## [Objective]
Update the material starting at the line that has "At what coordinates" and ending after the line that has "Action: coord(79,288)": replace "overflow participants" with "hidden participants" and leave everything else unchanged.
# Start of Data to use
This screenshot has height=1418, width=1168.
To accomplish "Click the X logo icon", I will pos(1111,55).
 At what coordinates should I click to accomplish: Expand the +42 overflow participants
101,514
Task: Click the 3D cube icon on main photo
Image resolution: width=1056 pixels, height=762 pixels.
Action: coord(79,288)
# End of Data to use
# Start of Data to use
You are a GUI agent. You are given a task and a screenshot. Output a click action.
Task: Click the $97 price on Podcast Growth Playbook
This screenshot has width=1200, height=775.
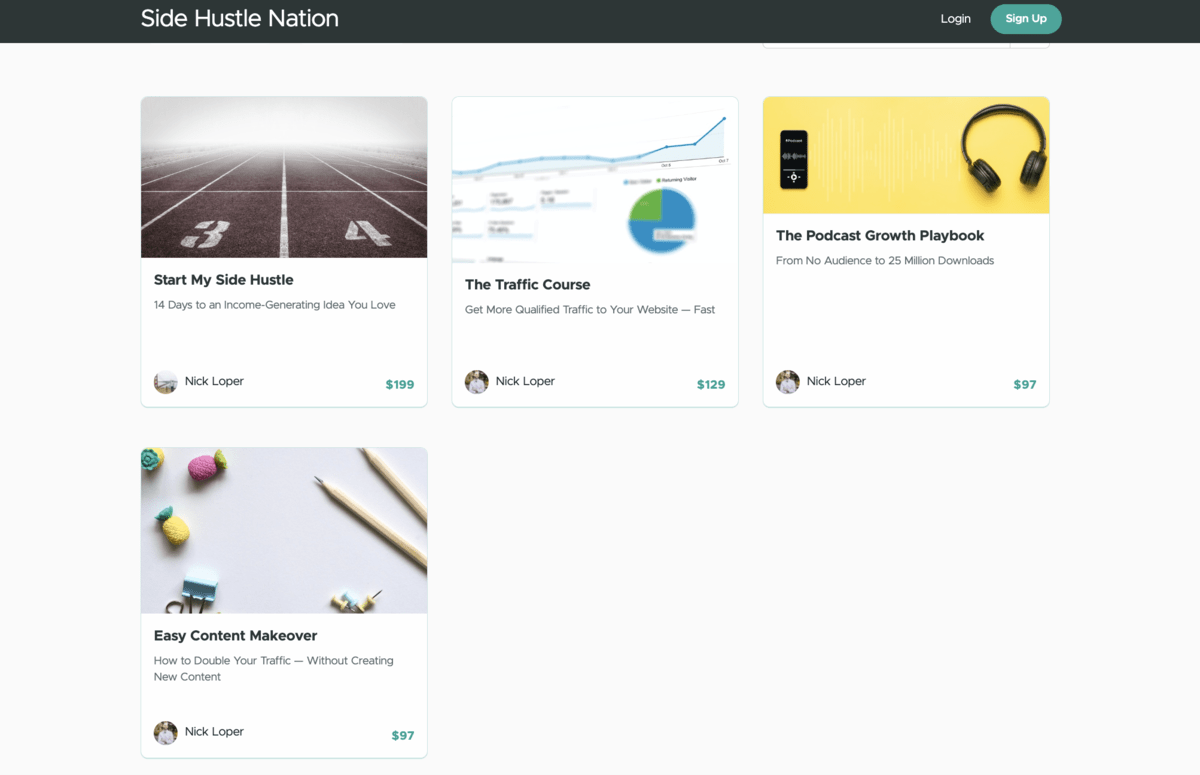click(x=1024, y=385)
# End of Data to use
## [Exercise response]
 At what coordinates should I click to accomplish: Expand the +42 hidden participants
101,514
Task: Click the 3D cube icon on main photo
Image resolution: width=1056 pixels, height=762 pixels.
Action: coord(79,288)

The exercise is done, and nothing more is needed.